Телефон начинает вибрировать, вырывая меня из мыслей, я смотрю на экран и вздрагиваю.

Царёв?

Что ему снова нужно от меня?

Всё тело охватывает лихорадочная дрожь.

Я думала, что этот человек больше не появится в моей жизни, но он звонит мне, а я не могу даже пошевелиться, чтобы сбросить вызов.

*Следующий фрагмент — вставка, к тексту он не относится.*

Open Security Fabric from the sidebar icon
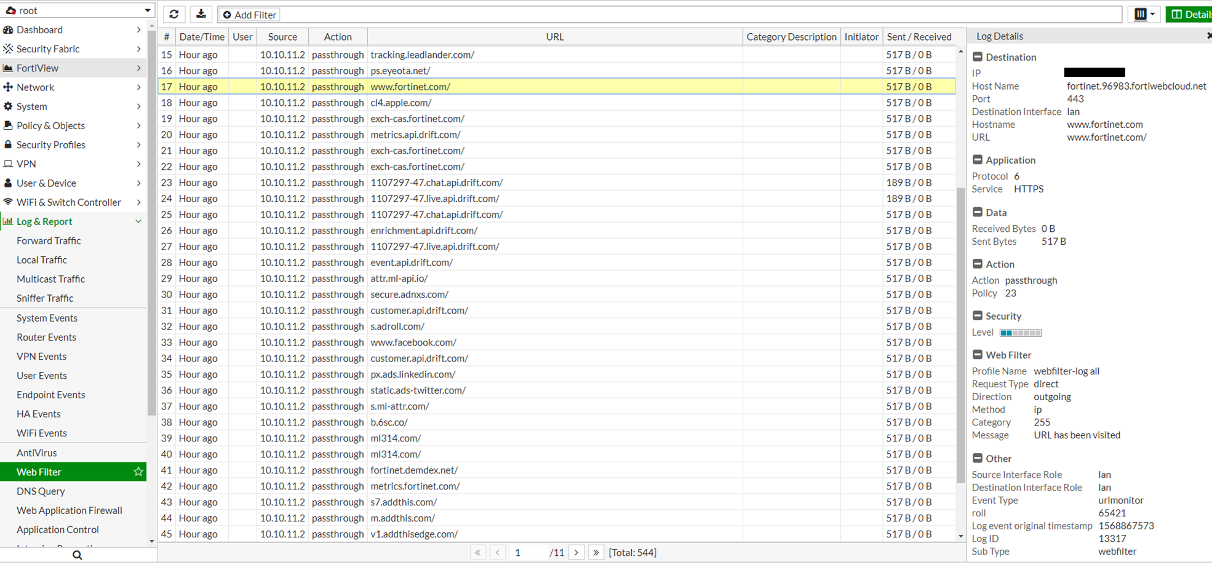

Слышу глухие шаги за своей спиной, но не спешу спрятать телефон и как-то отреагировать. Всё моё сознание заторможено, всё внутри кричит, что нужно сбросить, скрыться от него, избавиться от этого человека, чтобы он больше не появлялся в моей жизни. Но перед глазами мелькают те ужасные кадры, и мне кажется, что я снова ощущаю прикосновения Царёва на себе. Жадные, омерзительные… Вскрикиваю, резко оборачиваюсь и отталкиваю мужчину, взявшего меня за плечи, от себя. Только потом понимаю, что это не Царёв. В висках с силой стучит, а я смотрю на рассвирепевшего Антипова и понимаю, что он видел имя звонящего.